Sara in her Tabaski dress
The first time I gave a thought to this tiny country in Africa was when my college roommate from Pasadena, California had been accepted to Peace Corps in the Gambia. Twenty years later I’ve met old friends of my UCLA pal in this nation where everyone seems to be no more than 1-2 degrees of separation away. Currently in the Gambia there are 90 Peace Corps Volunteers (PCVs – I don’t know what the official acronym is, but I’ll use this). We met three of them this weekend up-country.
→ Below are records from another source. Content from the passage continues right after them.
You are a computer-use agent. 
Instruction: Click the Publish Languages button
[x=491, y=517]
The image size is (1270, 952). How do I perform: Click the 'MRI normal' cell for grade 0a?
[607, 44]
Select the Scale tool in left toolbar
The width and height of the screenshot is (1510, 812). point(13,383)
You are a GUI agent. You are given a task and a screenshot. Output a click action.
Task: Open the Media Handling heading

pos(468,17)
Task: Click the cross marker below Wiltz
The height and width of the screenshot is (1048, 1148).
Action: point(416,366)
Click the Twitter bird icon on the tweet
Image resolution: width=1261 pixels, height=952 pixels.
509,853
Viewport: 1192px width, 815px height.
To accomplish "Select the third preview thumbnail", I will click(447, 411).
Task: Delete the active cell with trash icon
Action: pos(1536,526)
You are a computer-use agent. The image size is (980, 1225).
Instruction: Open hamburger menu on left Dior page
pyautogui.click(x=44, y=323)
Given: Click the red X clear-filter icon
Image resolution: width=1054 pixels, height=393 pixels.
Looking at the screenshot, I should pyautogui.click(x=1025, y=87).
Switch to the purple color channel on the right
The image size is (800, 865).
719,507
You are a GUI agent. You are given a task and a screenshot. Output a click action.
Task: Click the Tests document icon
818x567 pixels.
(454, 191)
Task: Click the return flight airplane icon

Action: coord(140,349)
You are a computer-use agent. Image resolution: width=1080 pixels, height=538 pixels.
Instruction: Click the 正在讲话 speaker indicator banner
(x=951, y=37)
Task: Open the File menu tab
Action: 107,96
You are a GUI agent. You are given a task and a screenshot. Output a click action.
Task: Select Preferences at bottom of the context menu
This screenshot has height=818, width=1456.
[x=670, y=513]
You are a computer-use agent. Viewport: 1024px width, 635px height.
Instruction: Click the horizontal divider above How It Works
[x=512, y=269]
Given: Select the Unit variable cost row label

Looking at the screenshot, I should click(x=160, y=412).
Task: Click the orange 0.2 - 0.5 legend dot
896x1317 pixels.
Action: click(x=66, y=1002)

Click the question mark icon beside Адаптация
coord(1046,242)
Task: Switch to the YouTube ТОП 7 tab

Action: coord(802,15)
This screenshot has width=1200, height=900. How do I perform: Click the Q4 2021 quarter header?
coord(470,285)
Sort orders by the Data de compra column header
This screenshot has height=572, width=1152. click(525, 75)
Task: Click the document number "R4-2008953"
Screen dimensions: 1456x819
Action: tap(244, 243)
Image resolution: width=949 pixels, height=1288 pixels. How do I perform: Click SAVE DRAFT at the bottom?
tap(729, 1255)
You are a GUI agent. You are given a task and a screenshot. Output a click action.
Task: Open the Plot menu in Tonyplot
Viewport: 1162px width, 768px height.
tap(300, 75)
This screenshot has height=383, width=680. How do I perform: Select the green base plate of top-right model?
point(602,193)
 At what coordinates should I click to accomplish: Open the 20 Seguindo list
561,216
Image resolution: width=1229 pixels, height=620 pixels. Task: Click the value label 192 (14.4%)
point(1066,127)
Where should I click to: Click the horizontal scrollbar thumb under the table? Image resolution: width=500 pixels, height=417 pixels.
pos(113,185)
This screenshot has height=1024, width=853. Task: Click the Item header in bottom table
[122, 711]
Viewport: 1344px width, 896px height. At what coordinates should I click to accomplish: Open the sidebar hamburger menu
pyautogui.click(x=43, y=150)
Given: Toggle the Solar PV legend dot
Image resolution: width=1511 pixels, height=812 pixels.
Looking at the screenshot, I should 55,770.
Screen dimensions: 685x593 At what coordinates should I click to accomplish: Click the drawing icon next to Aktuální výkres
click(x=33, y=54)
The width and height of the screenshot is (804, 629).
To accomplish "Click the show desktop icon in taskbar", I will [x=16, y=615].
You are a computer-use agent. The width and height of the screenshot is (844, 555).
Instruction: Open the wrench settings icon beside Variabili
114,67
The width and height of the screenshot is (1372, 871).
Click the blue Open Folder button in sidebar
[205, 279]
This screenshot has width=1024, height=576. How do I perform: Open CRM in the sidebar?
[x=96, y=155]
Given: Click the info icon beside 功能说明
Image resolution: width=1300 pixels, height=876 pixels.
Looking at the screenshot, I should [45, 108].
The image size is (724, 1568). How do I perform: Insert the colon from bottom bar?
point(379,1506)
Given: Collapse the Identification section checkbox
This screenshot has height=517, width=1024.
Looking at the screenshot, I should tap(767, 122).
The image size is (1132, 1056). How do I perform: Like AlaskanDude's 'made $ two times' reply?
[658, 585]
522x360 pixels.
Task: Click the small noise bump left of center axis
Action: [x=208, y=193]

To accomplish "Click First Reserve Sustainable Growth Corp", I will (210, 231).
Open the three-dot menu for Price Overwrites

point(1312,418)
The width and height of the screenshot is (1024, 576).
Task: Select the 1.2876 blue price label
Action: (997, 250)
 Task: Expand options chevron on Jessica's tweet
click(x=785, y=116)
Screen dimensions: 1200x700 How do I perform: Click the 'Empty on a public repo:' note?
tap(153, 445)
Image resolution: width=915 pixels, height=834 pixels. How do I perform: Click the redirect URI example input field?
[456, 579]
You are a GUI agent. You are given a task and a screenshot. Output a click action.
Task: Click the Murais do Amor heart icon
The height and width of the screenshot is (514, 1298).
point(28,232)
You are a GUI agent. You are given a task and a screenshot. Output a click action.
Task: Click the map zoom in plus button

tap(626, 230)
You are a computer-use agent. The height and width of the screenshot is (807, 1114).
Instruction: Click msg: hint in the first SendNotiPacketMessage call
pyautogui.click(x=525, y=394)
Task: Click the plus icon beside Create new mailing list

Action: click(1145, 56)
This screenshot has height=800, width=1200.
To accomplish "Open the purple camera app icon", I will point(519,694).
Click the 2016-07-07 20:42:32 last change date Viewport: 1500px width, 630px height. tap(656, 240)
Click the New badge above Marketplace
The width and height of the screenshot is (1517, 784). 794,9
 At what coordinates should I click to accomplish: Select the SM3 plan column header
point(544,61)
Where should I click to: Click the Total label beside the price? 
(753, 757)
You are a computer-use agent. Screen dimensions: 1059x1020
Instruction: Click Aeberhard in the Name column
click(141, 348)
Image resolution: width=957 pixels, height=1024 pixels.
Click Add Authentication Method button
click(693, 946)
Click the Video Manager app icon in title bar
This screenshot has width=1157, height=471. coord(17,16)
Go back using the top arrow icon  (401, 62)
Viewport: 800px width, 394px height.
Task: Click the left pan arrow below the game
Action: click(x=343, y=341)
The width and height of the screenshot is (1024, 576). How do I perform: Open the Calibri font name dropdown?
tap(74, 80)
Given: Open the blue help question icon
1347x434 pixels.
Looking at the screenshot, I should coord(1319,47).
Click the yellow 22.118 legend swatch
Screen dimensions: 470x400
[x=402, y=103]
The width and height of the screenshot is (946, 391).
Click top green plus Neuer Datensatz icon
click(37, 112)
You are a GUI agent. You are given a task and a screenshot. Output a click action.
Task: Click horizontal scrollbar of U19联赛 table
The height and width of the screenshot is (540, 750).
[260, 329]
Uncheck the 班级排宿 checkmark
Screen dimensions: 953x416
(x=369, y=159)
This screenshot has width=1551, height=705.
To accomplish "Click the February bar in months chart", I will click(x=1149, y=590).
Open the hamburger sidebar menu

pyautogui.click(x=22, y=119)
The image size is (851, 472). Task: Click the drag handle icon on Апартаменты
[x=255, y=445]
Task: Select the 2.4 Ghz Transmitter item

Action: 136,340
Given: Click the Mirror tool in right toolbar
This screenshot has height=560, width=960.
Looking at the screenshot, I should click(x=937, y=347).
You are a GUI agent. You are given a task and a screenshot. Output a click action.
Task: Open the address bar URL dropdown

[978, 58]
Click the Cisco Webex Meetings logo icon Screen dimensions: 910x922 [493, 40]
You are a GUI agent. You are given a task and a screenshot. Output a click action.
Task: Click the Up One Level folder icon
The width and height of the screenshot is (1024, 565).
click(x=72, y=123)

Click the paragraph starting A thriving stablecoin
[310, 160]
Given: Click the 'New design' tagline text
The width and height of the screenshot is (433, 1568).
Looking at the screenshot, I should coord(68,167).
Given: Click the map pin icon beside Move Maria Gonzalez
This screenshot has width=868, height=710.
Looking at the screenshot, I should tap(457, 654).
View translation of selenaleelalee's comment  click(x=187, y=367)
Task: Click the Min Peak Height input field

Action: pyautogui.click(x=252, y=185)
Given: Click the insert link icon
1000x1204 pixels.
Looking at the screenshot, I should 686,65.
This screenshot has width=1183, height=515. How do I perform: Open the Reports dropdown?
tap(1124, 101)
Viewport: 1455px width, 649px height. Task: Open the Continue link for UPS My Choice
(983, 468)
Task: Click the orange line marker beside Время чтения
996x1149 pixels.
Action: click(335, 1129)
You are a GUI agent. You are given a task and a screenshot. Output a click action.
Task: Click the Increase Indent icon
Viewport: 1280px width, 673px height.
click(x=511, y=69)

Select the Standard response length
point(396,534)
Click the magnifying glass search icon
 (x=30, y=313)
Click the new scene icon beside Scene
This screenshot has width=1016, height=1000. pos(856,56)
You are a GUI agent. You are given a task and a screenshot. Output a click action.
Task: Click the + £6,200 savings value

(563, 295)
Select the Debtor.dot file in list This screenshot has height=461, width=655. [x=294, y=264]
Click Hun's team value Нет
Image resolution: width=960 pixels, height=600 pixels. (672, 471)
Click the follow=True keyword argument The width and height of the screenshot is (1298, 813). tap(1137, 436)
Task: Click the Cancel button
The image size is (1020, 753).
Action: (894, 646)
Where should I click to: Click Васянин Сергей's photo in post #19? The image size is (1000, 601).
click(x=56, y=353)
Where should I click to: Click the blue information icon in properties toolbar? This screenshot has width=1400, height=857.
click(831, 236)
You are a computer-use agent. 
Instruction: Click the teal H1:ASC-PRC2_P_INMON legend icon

In some ways, these recent college-grad volunteers were everything you’d think a PCV should be: “roughing it” without electricity or running water, learning the local culture and speaking the language (Mandinka or Fula or Jola or Wolof, depending on the location), developing close bonds with their host family or community, carrying out meaningful work for their local community, good-natured, wanting to make a difference in the world. The similarities pretty much stopped there, as each of the three possessed such a different background and perspective, making the persona of the PCV come much more alive through their diversity. It fascinated me that they each had different “favorite” things about their time in Africa, but all shared their biggest challenge: re-adjustment. What will life be like when they return home so changed, but the people around them have not changed, and really have no idea what they’ve been through?
ERIKA:
I was first in contact with Erika, as she works in the regional hospital that I needed to visit for a project I was looking into (more on that in a later post). She is a native of Northern Idaho and was a computer programmer for a municipal police department in Washington State. In the Gambia she developed a database for managing the large regional hospital’s caseload. She loves her “Gambian family” like her own family. She is a devout Catholic and they are Muslims, which gives her a whole different respect for the religion than she ever thought she could have. She hopes she can go home and dispel some of the myths that prevail in the US around Muslims. After a two year term, she’s down to her last month of service.
JOSH:
Josh graduated from the University of Pittsburgh with a degree in East Asian History and additional studies in Spanish – very useful for working in the West African bush, where he is an agro-forestry worker (?!). A girlfriend convinced him to go to Philadelphia with her after graduation, where they broke up a week later. In his nonchalant way, he explained how this was the best thing that happened to him. He started working for Americorps in North Philly with Habitat for Humanity, and the Peace Corps position came through. He accepted to go to the Gambia, though he didn’t know anything about the country, other than its location. He now lives less than half a mile from the Senegalese Casamance border, where there has been a civil war for many years. Josh reassures: “but if they didn’t tell you, you wouldn’t even know there was a border there, let alone a civil war.” During his brief Peace Corps training period Josh learned skills he’s trying out in his village, from making soap out of local ingredients (but the marketing was not successful) to beekeeping (still going), introducing soy beans (a failure: the variety would work well in Ohio, but not in this climate), and most recently, on reforestation for the timber industry and on cultivating orchards of mango, cashew and avocado (this seems to be going well). He wants to pursue these areas when he returns to the US and applies to grad schools.
SARA:
Sara comes to Africa from Appalachian Kentucky, near the Tennessee border. She was a Robinson Scholar, receiving a full-ride to the University of Kentucky and is the first person in her family to attend university. Both of her parents are truck drivers. Sara says “My mom is my best friend.” Her family encouraged her to stick it out in rural Africa: “After a few months I thought maybe I should go back home, but my family really helped me to stay. My mom and sister write me letters every week and support me so much.” Sara teaches computers and helps in the library at the rural elementary, middle and upper schools: “Since there is no electricity most of the time, I find other ways to be useful; that’s how the library work started.” She had just returned from a two-week vacation in Mauritania, where she “hung out in the desert and ate camel meat and just talked to local people. Even meeting the Europeans was a highlight of my trip, as we don’t see many of them where I come from, either.” When we met her, she arrived wearing a bright locally made dress: “all the women in my village got these made to match for Tabaski [a major celebratory Islamic holiday]; today when I walked out of my hut my “sister-in-law” was also wearing hers.”